The 700km mystery sound: After a picnic lunch of local smoked cheese, black tomatoes, and baguette, I had to stop the car twice, after hearing a tapping noise somewhere down the back-turned out to be this tough little teabag. The string had become caught in the taillight moulding, and would flap around in the slipstream. Discovered the cause at the next day's break.

Saw a fair few walkers doing the Camino de Santiago. With the background of the Picos de Europa, I thought, maybe it wouldn't be a bad walk after all. Then I read the following blog:

http://francistapon.com/Travels/Spain-Trails/10-Reasons-Why-El-Camino-Santiago-Sucks

Confirms my suspicions, but I think it would still suit some people, if not only for the social aspect. We have settled in to probably the best hotel of the trip, the Sercotel Coliseo, in Bilbao; very modern, stylish, spacious, good wifi, and very central. There have been others with more character, but this one is hard to fault.

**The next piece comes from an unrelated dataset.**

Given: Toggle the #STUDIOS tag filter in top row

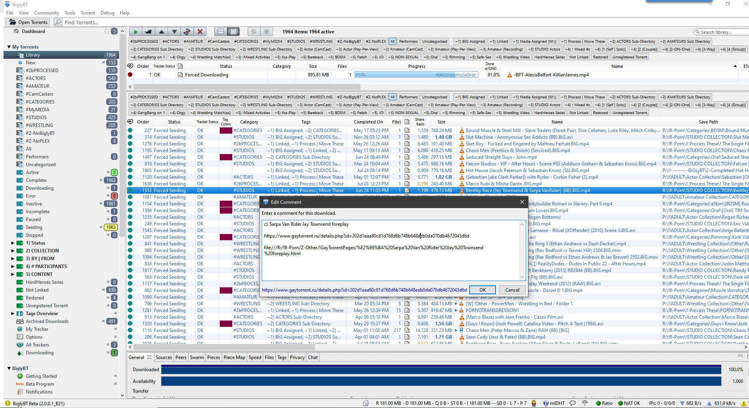Looking at the screenshot, I should 296,41.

Sorry for too much talk and few pics, I'll improve, promise. Tomorrow, off to the Guggenheim.

Weekend bonus:


Today's mystery object. Neatest correct entry wins a prize!

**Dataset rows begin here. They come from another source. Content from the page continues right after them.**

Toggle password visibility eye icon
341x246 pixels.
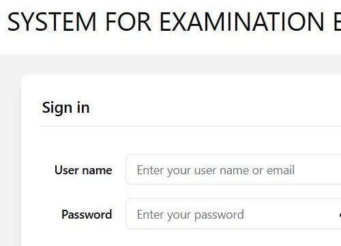tap(340, 215)
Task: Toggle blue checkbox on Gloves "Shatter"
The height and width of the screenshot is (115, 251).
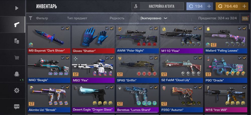Action: tap(107, 29)
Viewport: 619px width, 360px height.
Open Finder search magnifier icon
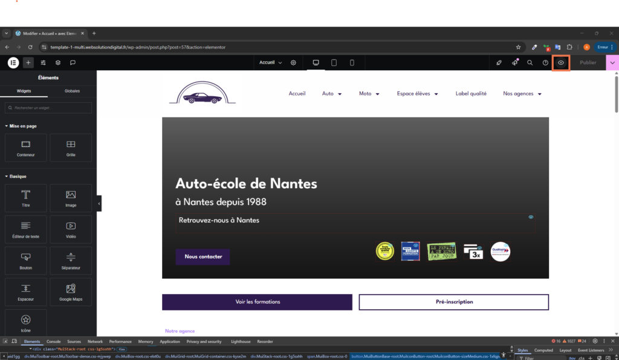[x=530, y=62]
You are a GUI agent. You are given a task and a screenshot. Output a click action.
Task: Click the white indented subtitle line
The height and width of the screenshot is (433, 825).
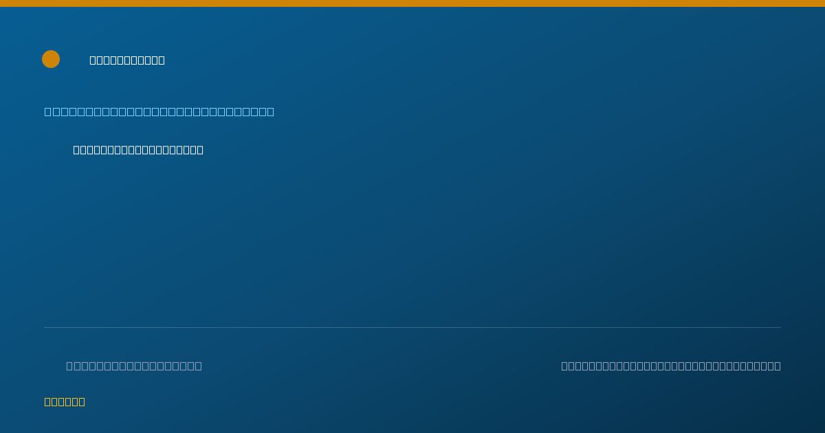pos(138,150)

Next post preview, War of the Worlds?? Stay tuned!

Friday, 24 May 2013

Santiago

Back in Spain, almost like coming home. Santiago, because it was described at the most beautiful town in Spain. It is all very old and original, but for my money Toledo and Segovia were equal or better. Santiago is the destination of the pilgrimage, it has the huge cathedral, lots of old buildings, and many walkers from many nations exuding that unique air of satisfaction one gets after the Overland walk, or a long bike tour. I think I'd prefer to do one of the grande randonee routes of France, but it's good to see people out getting some exercise, and supporting the various communities.

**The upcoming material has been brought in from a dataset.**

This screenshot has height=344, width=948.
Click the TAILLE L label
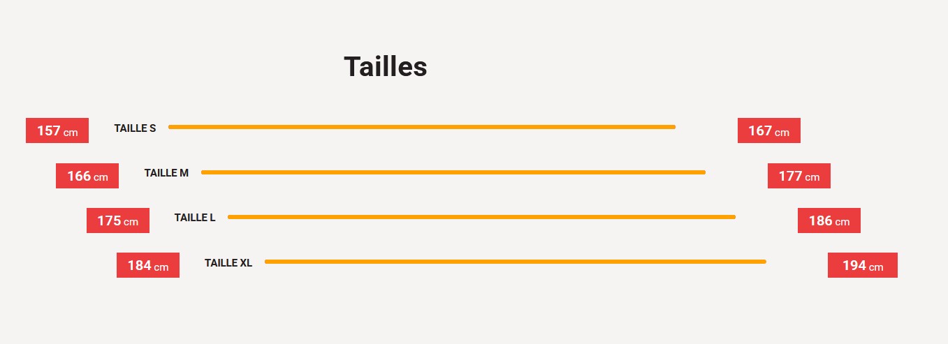195,218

Pretty typical view of the ancient streets.


The caped choristers, they were really good; great playing, and very good harmony.


Now, this is a real tapas bar, al fresco. I'll have what he's having!


They don't make them like they used to....couldn't find my size. Haven't seen these in the streets of Hobart Town lately.


Not too sure if this was a tapa, or a light lunch. At this place, you buy your food raw in the marvelous old stone market, then have it cooked while you wait, for just a few pence. Octopus, and a very nice white.



Last one, I call this "Old Cast Iron Downpipe on Old Rock Wall, in Late Afternoon Light". There are many things of interest to see here.

Tomorrow, we are continuing on to Gijon, just an overnight stop before Bilbao.

To be continued........

Wednesday, 22 May 2013

Porto, home of....Port!

We enjoyed Lisboa, but not too unhappy to head north. The country side is beautiful, olives, gum trees, market gardens, really lovely drive. Porto had a good feel as soon as we arrived. It's very hilly, lots of old run down buildings, narrow streets, a great river, and beaches nearby.


At last, I found cavaquinhos, the instrument that spawned the ukulele. The uke is a direct rip off of this traditional Portuguese instrument, also found all over South America, known as quatros.


Economic crisis: plenty of these in the streets......

plenty of these in the streets....


and quite a few of these. Endemic to Europe, I think, I call them dog people. They beg for money to support the dogs they submit to this unique form of abuse. Surely dysfunctional, I don't get it. I'm just a simple mind, I'm afraid.


 Now, for something happier, the fabulous river of Porto, the Douro. The bridge is interesting, the arch supports the top deck, which takes trains, then there is a lower deck for road traffic, suspended beneath.



Beautiful old shops, some of these take me right back to the 50's.


And, on a clear day you can see New York, honest! A few sun lovers, and many elegantly dressed retired gentlemen, fishing with their long rods.

We had a fabulous dinner last night, at a good quality Portuguese restaurant. We tried the unique green wine (it's really a particular type of white, quite in your face, but good to try), and finished off with a port, what else?

I'm planning to publish a food post later, when I have the time and connection. We've had a good time in Porto, tomorrow, back to Spain, and on to Santiago.